Drools 6 introduces a new algorithm, that attempts to address some of the core issues of RETE. The algorithm is not a rewrite form scratch and incorporates all of the existing code from ReteOO, and all it's enhancements. While PHREAK is an evolution of the RETE algorithm, it is no longer classified as a RETE implementation. In the same way that once an animal evolves beyond a certain point and key characteristics are changed, the animal becomes classified as new species. There are two key RETE characteristics that strongly identify any derivative strains, regardless of optimizations. That it is an eager, data oriented algorithm. Where all work is done during the insert, update or delete actions; eagerly producing all partial matches for all rules. PHREAK in contrast is characterised as a lazy, goal oriented algorithm; where partial matching is aggressively delayed.

This eagerness of RETE can lead to a lot of churn in large systems, and much wasted work. Where wasted work is classified as matching efforts that do not result in a rule firing.

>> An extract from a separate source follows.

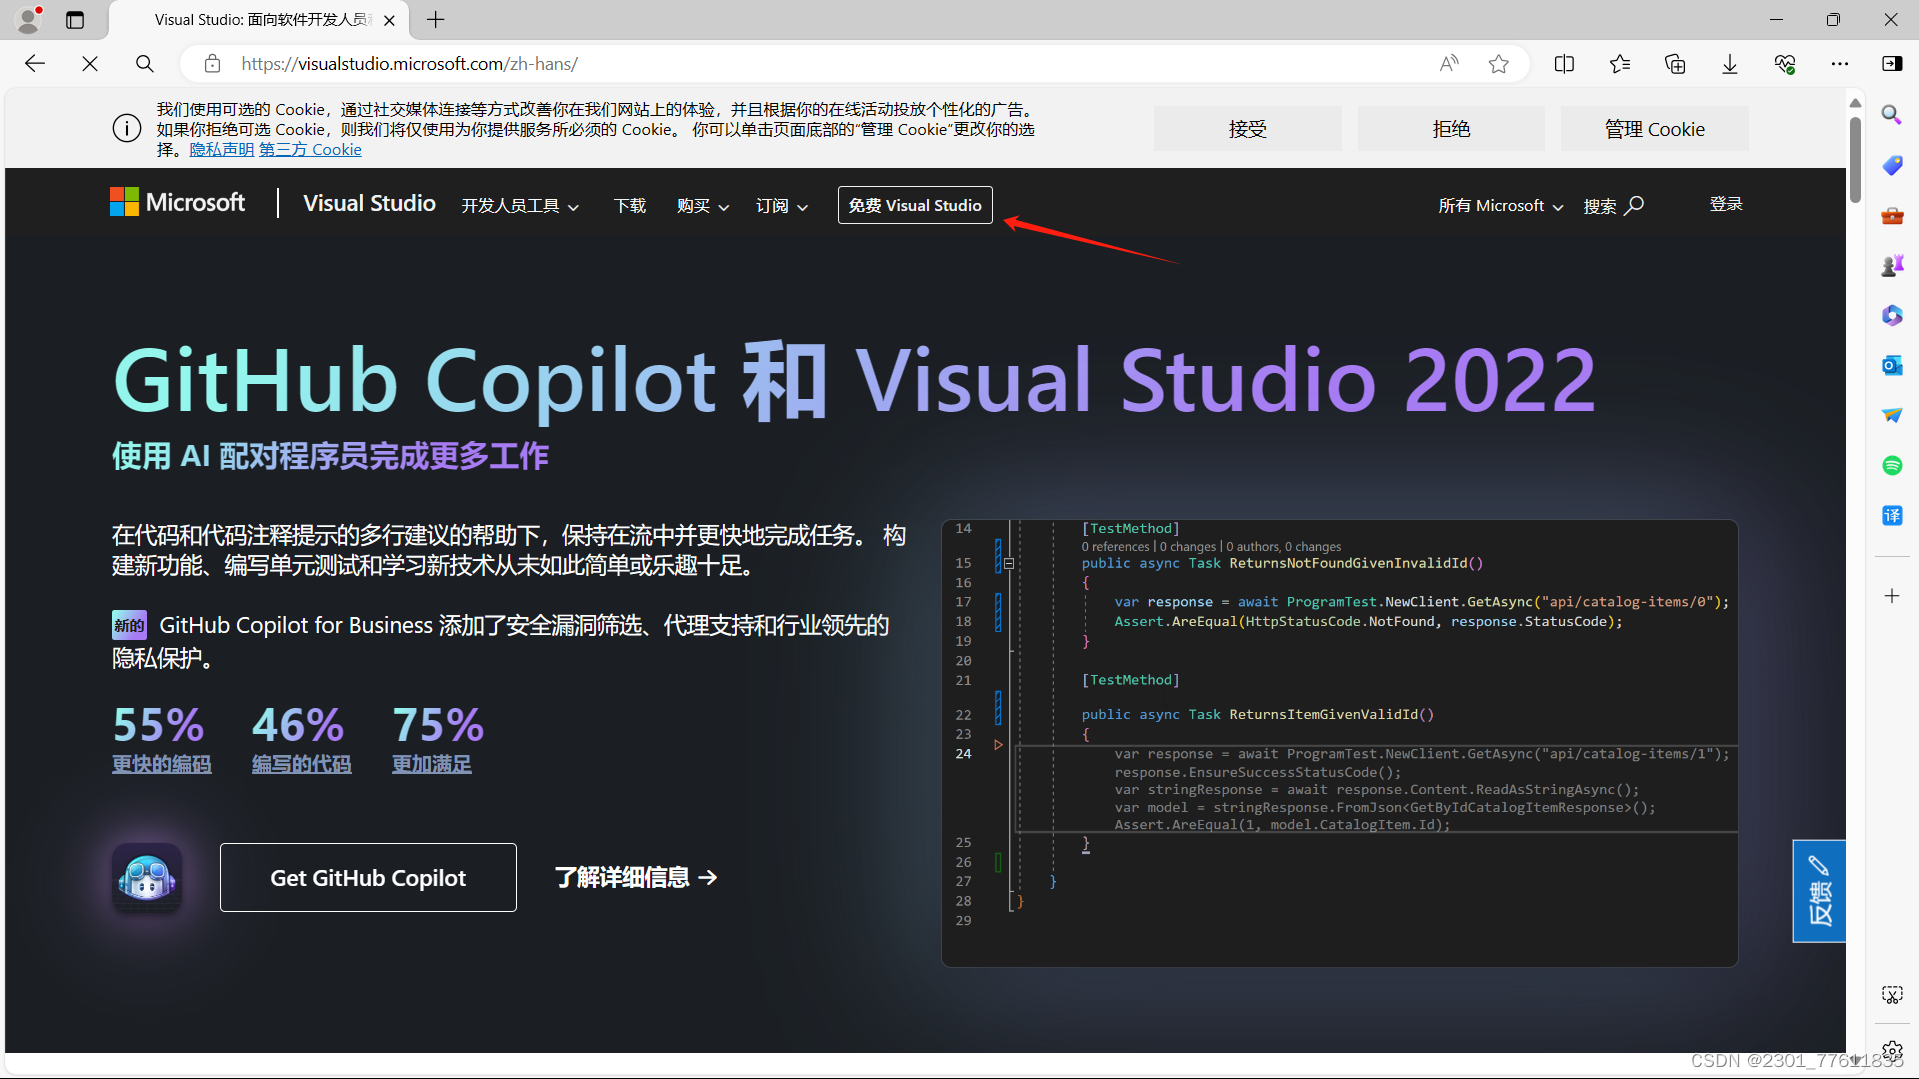
Task: Open Spotify icon in Edge sidebar
Action: pos(1892,465)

PHREAK was heavily inspired by a number of algorithms; including (but not limited to) LEAPS, RETE/UL and Collection-Oriented Match. PHREAK has all enhancements listed in the ReteOO section. In addition it adds the following set of enhancements, which are explained in more detail in the following paragraphs.
  • Three layers of contextual memory; Node, Segment and Rule memories.
  • Rule, segment and node based linking.
  • Lazy (delayed) rule evaluation.
  • Isolated rule evaluation.
  • Set oriented propagations.
  • Stack based evaluations, with pause and resume.
When the PHREAK engine is started all rules are said to be unlinked, no rule evaluation can happen while rules are unlinked. The insert, update and deletes actions are queued before entering the beta network. A simple heuristic, based on the rule most likely to result in firings, is used to select the next rule for evaluation; this delays the evaluation and firing of the other rules. Only once a rule has all right inputs populated will the rule be considered linked in, although no work is yet done. Instead a goal is created, that represents the rule, and placed into a priority queue; which is ordered by salience. Each queue itself is associated with an AngendaGroup. Only the active AgendaGroup will inspect it's queue, popping the goal for the rule with the highest salience and submitting it for evaluation. So the work done shifts from the insert, update, delete phase to the fireAllRules phase. Only the rule for which the goal was created is evaluated, other potential rule evaluations from those facts are delayed. While individual rules are evaluated, node sharing is still achieved through the process of segmentation, which is explained later.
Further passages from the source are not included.